A few kilometers south of the Kandahar Airfield is a place known as Tarnak Farms. Although this place is now used as a weapons range, it is a place that has a colorful history and a bit of notoriety for a couple of reasons. Today, there is not much to see there. It is a large expansive area in the middle of the desert and if you were to stand there, you wouldn’t think too much of it. There are mountains off in the distance on almost all sides that look quite spectacular when lit up by the morning or late afternoon sun, but apart from that it is a barren and isolated place.

Perhaps it is this isolation that made it such an attractive locale over a decade ago when Osama bin Laden built a rather large compound there to house himself and many of his top lieutenants. It was here that the plan to hijack commercial airliners and crash them into prominent American landmarks began to form. In exile from both his homeland, Saudi Arabia, and the Sudan, bin Laden sought refuge in the one place where he was once revered as an icon. During the Soviet invasion of Afghanistan, bin Laden was a key financial supporter in the jihad against the Soviets. This, along with the fact that he shared many of his beliefs with the Taliban, who were just coming into power at the time, made Afghanistan an ideal place to find sanctuary while carrying out his plans to target the west.

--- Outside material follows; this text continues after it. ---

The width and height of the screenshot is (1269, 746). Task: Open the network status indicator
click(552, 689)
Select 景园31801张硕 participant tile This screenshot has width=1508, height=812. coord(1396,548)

By this point in his life, bin Laden was a well known threat to American interests and an entire department within the CIA was dedicated to tracking his movements and determining the best way to neutralize the threat posed by him. While living in Afghanistan, the CIA monitored bin Laden very closely and he, of course, was well aware of this. In order to reduce his chances of detection and being targeted, bin Laden moved around the countryside every few hours. Although Tarnak Farms was central to his operation, it was but only one place where he could be found.

But, with millions of dollars spent on finding him, eventually bin Laden would be found. In 1998, bin Laden was positively identified as being present at Tarnak Farms and the process of seeking the necessary approvals for a missile strike were set into motion. It is believed that the decision to fire rested with Clinton, then President of the United States. Discussions were held as to the potential civilian casualties that may be caused should the compound be targeted, as several families of Al Qaida’s top lieutenants also lived at Tarnak Farms. With the Monica Lewinsky scandal in high gear and Clinton appearing on national television to apologize for his indiscretions, the decision was taken to cancel the strike. It was thought that too many civilian casualties was not something that the current administration could shoulder given the current state of affairs. Tarnak Farms remained in tact until the 2001 invasion of Afghanistan. Only then was Tarnak Farms reduced to rubble.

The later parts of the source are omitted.